| TAREA ASIGNADA |
Reproduce tal cual el pasaje del comentario sobre el poemario que empieza en las palabras "Porque la palabra" y termina después de "mismo (ver pg.64).".

| PÁGINA |
* * * * *
Porque la palabra escrita hecha literatura “siempre
vence” a pesar de ese sentimiento kafkiano que acompaña a quien escribe: sentirse
libre en la cárcel de su ser mismo (ver pg.64).
El tiempo,
que el poeta nos expone en esta segunda parte, es algo más que tiempo cronológico,
es el camuflaje “de hechos cotidianos, de
pequeños accidentes impalpables/ que poco a poco nos devuelven a la vida”
(pg.68). Ese tiempo, se transforma en droga de la noche que “vuelve/ con su dosis exacta para hundirse/
en la tinta sedienta de palabras/ y con ellas iniciar sobre el papel/ su viejo
ritual de apariciones” (pg.69). Es en la noche y en sus silencios donde “todo lo que no soy yo-dice el poeta- llega a
mí y me señala” (pg.70).
Este tiempo
ideal reafirma, se encuentra en el recuerdo, y el poeta lo sabe, considerándolo
un “peso invisible”, un “extraño pasajero” con el que se “viaja hacia el ayer, /sentado en un asiento
de tercera” (pg.75). Sí, el recuerdo, ahora memoria, que el yo literario
reclama: “Ven,…, habítame, /olvida ya sus
ritos fúnebres/ y dispón sobre la mesa/ ese ceremonial de exhumación/ con el
que invocas a los muertos.//….// Habla,…, cuéntame/ otra vez mi vida…” (pg.
77). Porque es en la memoria, dice el poeta, donde hay que crear la realidad
(el mundo ideal). Así, con el más puro instinto platónico indicará que “aquí solo es posible: allí tan solo puede
ser real” (pg.78). Para el poeta todo es reflejo: “las llamas sobre el juego de té…// El sol sobre tus gafas…//…//mi pálido
fantasma en la pantalla…” (pg.81) A pesar de todo, en este vivir imaginado,
soñado, siempre hay un día después, “un
instante en el que gira el mundo//…y nuestra mirada encuentra al fin otra
mirada, / y la vida logra de este modo detenerse, /y el corazón puede por un
tiempo descansar” (pg.82). Ese es el corazón que el poeta del misterio y
del terror romántico, Edgar Allan Poe, entrega “al que va a nacer” (pg.83). Porque el poeta está naciendo a una
nueva forma de crear y mirar lo que le rodea.
* * * * *
| LÍNEAS DE DATOS |
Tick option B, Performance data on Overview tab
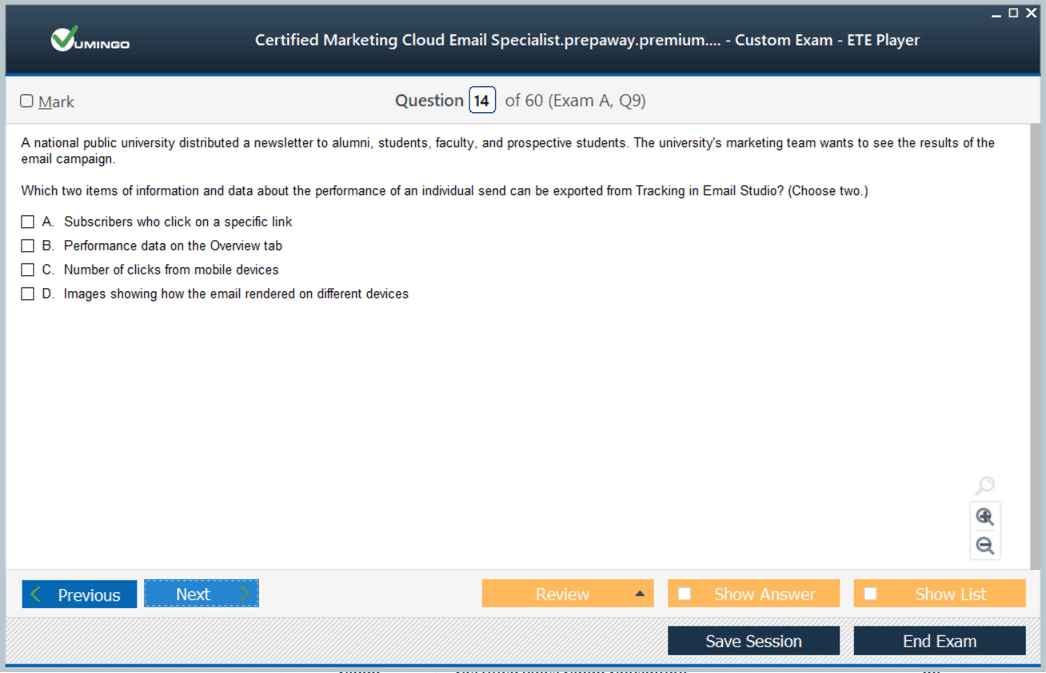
* * * * *
| SOLUCIÓN PROPUESTA |
Porque la palabra escrita hecha literatura “siempre
vence” a pesar de ese sentimiento kafkiano que acompaña a quien escribe: sentirse
libre en la cárcel de su ser mismo (ver pg.64).